__TASK DIRECTIONS__
Return the records below exactly; pictures stay out.

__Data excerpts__

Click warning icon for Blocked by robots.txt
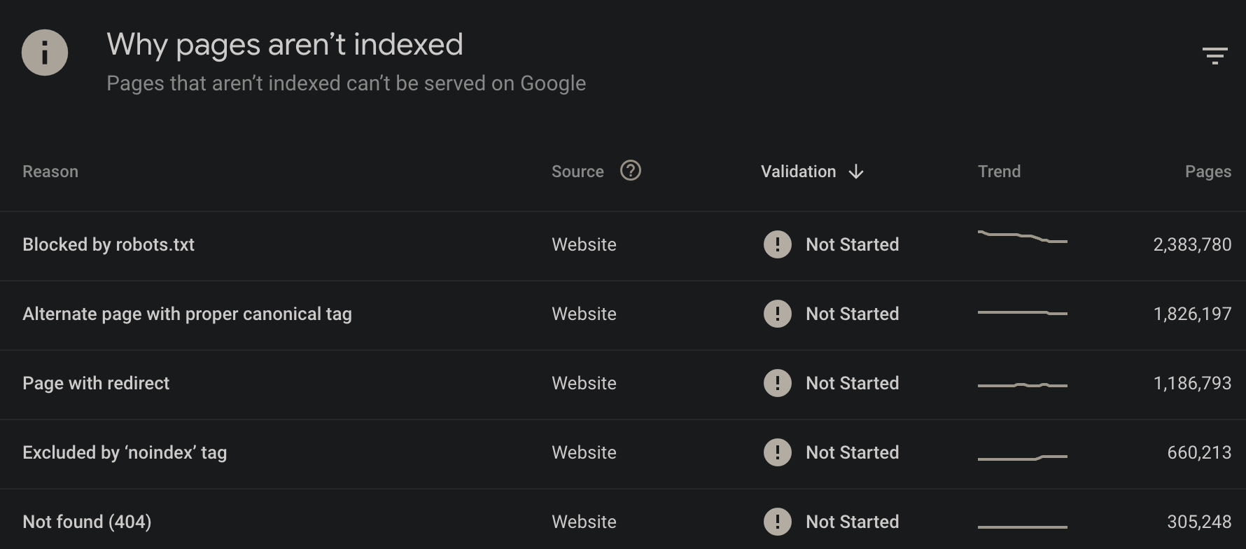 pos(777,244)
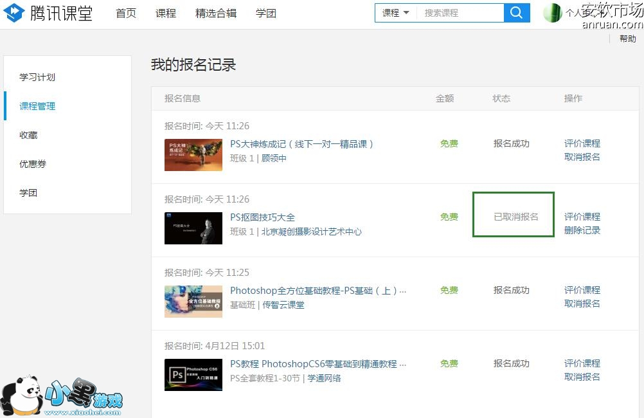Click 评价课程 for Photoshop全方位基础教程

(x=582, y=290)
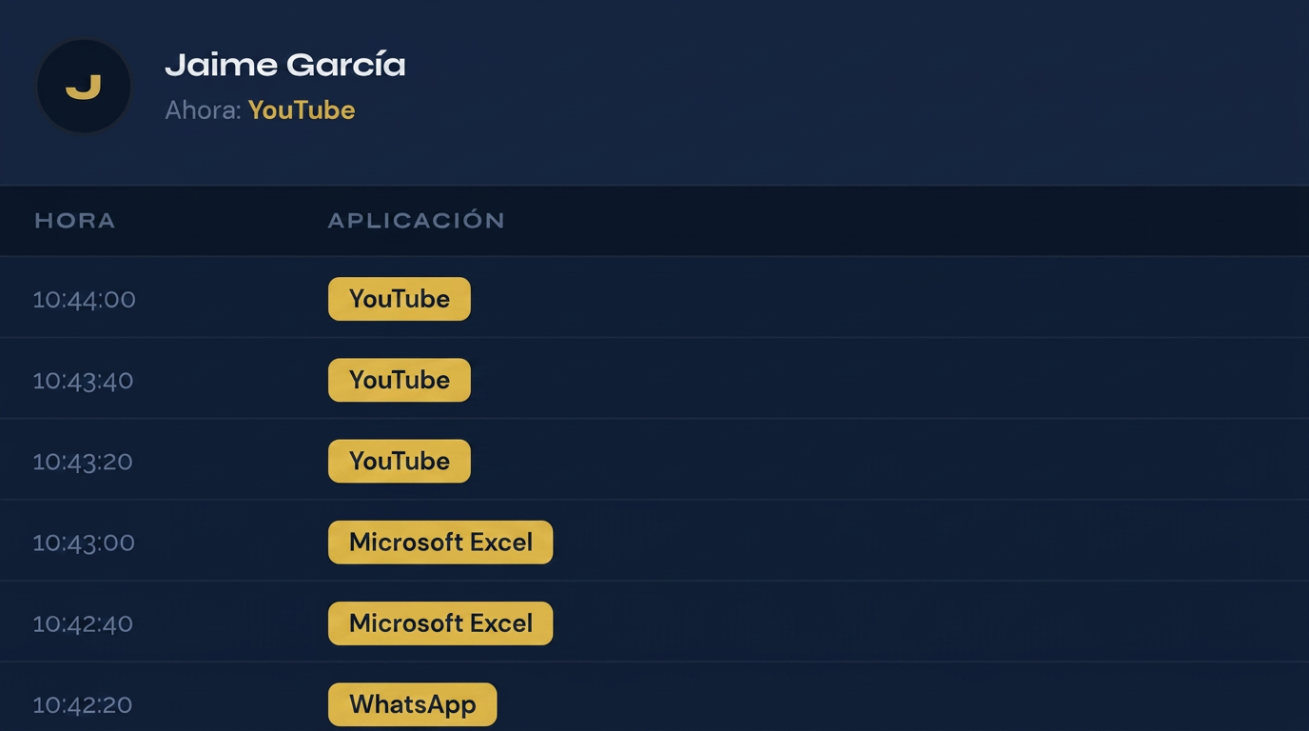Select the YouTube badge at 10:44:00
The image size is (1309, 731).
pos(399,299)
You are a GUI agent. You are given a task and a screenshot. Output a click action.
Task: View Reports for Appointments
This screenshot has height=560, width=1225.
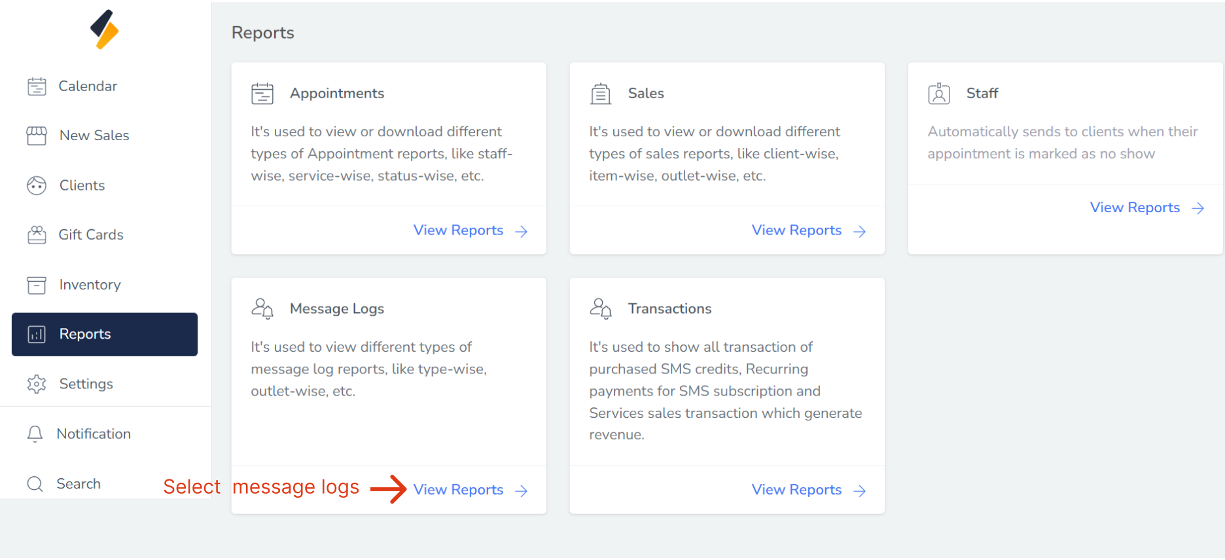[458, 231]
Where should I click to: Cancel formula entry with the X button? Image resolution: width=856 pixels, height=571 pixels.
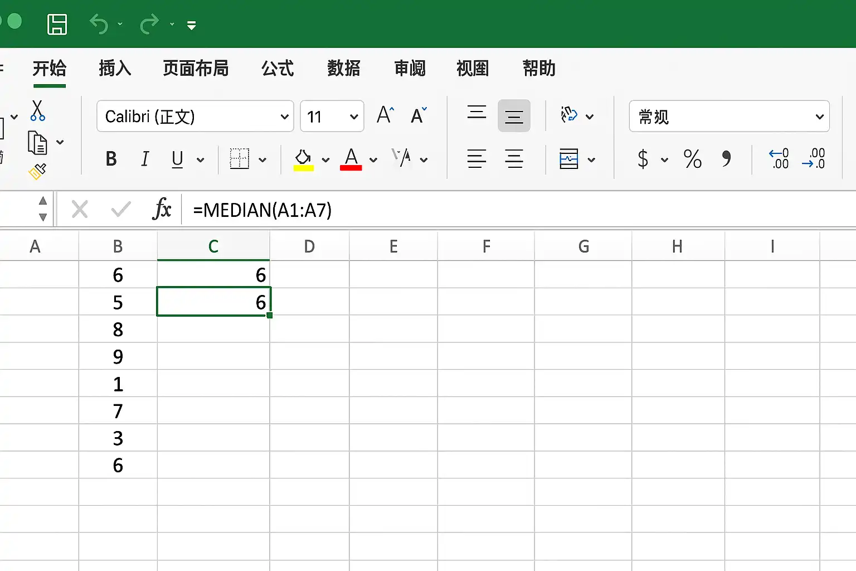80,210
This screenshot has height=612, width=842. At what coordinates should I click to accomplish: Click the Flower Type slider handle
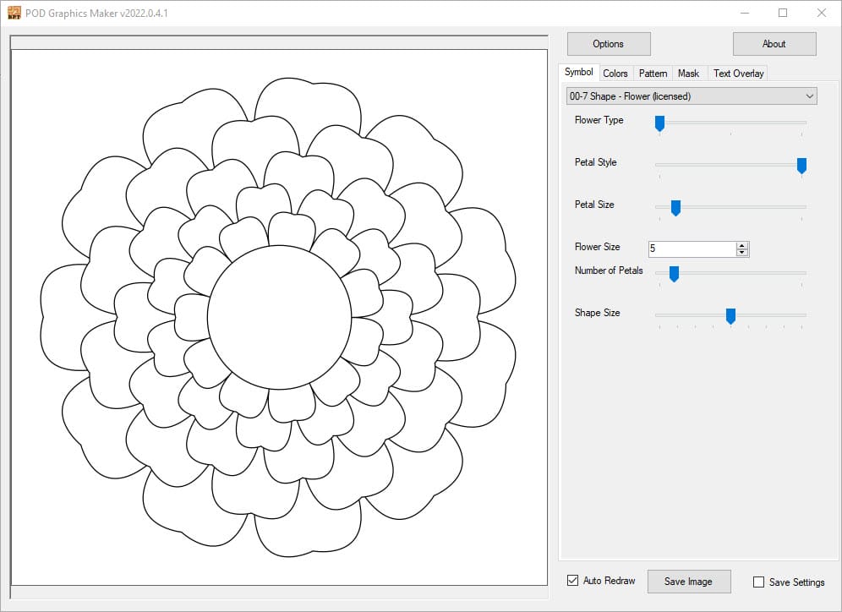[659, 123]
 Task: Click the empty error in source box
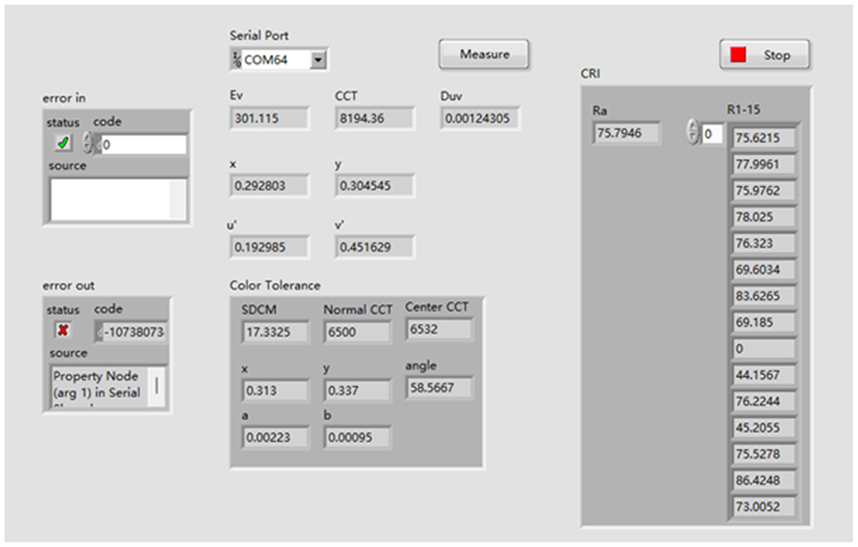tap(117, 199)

__OUTPUT OF THE TASK__
Click warning icon for Blocked by robots.txt
 pos(777,244)
Click 评价课程 for Photoshop全方位基础教程

(x=582, y=290)
Select the YouTube badge at 10:44:00
The image size is (1309, 731).
pos(399,299)
You are a GUI agent. You are given a task and a screenshot. Output a click action.
Task: View Reports for Appointments
This screenshot has height=560, width=1225.
[458, 231]
Where should I click to: Cancel formula entry with the X button? Image resolution: width=856 pixels, height=571 pixels.
80,210
This screenshot has height=612, width=842. At what coordinates should I click to accomplish: Click the Flower Type slider handle
[659, 123]
 Task: Click the empty error in source box
tap(117, 199)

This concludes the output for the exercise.